* _Input material_:
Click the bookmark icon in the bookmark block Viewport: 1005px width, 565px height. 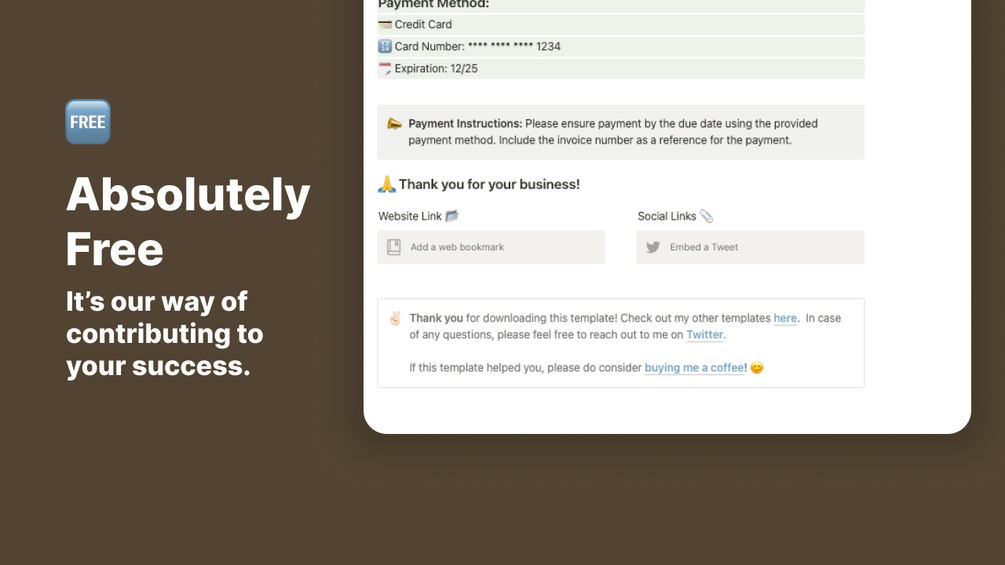click(x=394, y=247)
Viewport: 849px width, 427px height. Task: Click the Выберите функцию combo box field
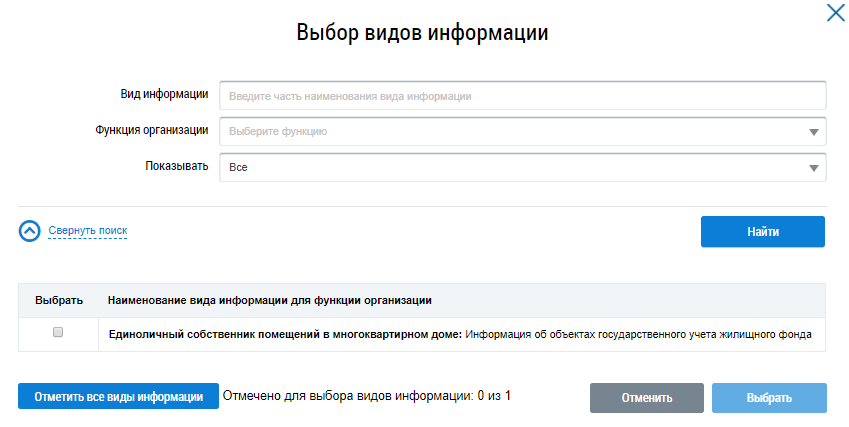[x=510, y=131]
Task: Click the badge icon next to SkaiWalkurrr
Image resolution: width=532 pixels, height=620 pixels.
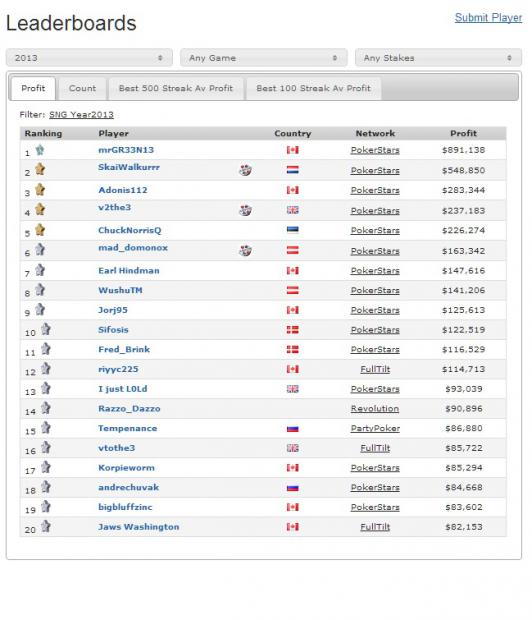Action: [245, 170]
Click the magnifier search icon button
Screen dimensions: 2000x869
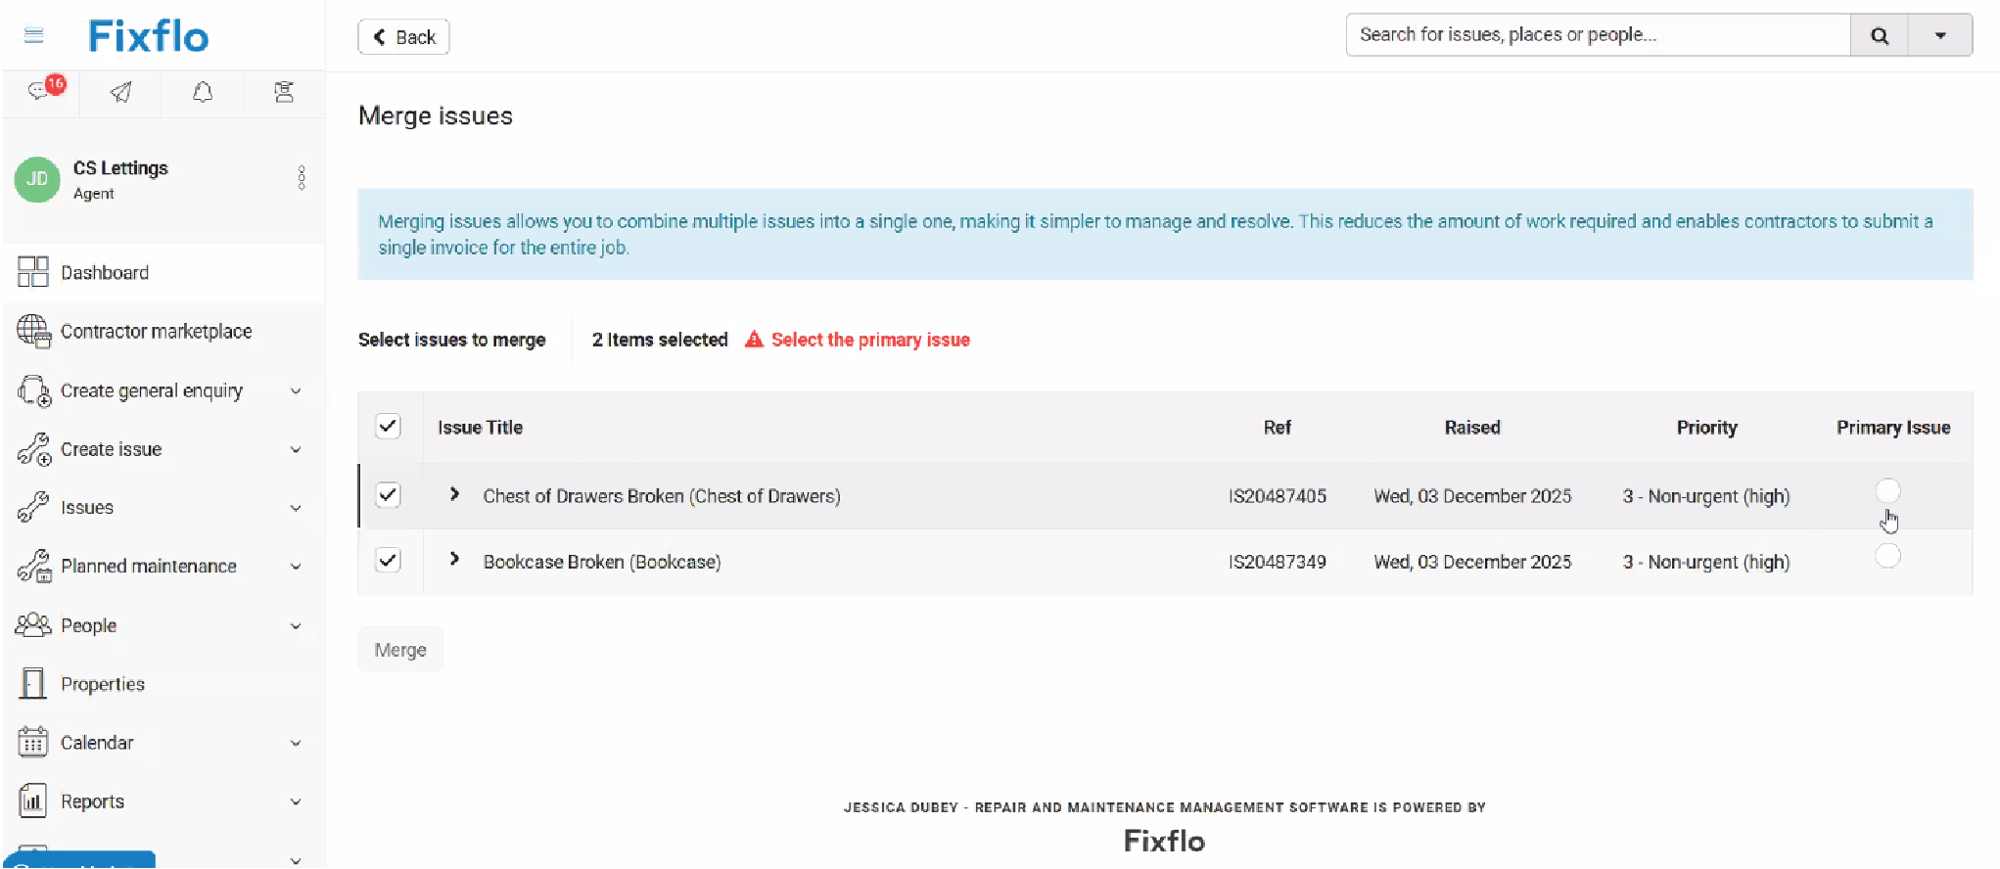click(x=1879, y=36)
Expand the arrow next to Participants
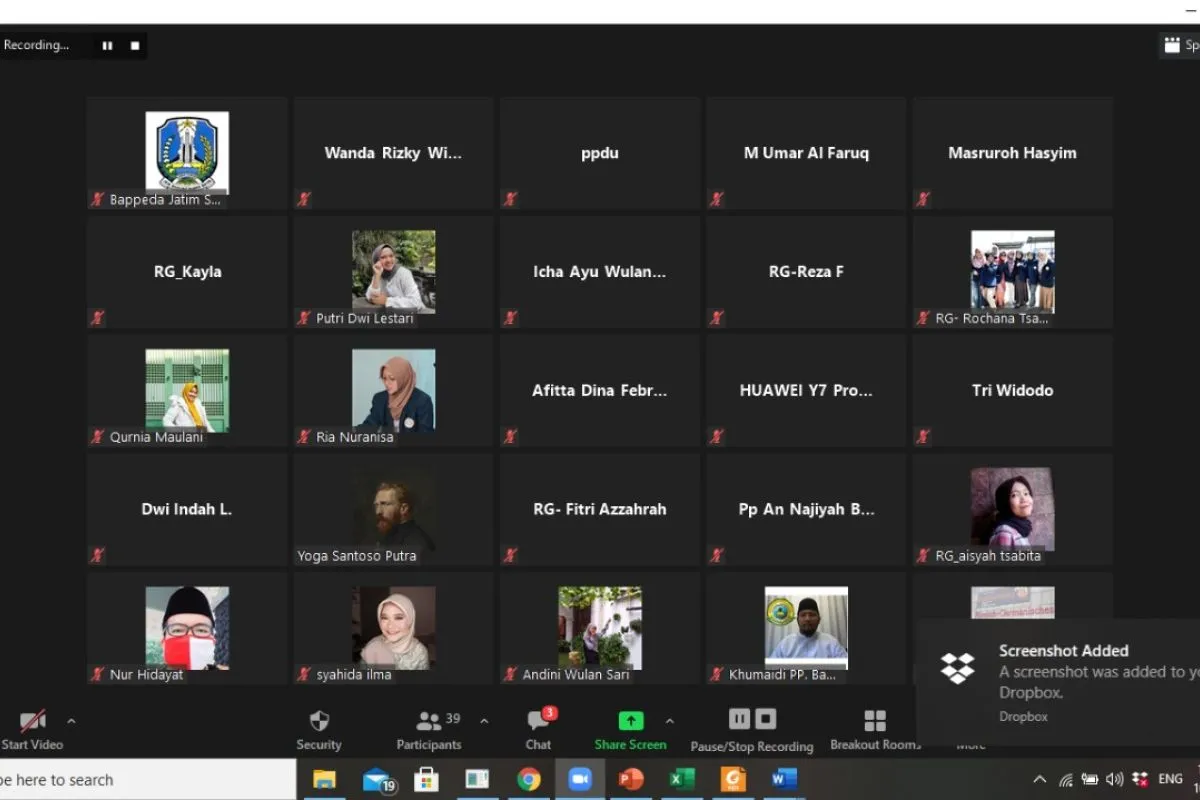This screenshot has width=1200, height=800. pyautogui.click(x=484, y=720)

* _Directions for this task_: What is needed is an exact restatement of every line from the one containing "Task: Click the badge" through the last line of the records, pictures left out.

* _Your solution_:
Task: Click the badge icon next to SkaiWalkurrr
Image resolution: width=532 pixels, height=620 pixels.
Action: [245, 170]
Click the magnifier search icon button
Screen dimensions: 2000x869
click(x=1879, y=36)
Expand the arrow next to Participants
This screenshot has width=1200, height=800. pyautogui.click(x=484, y=720)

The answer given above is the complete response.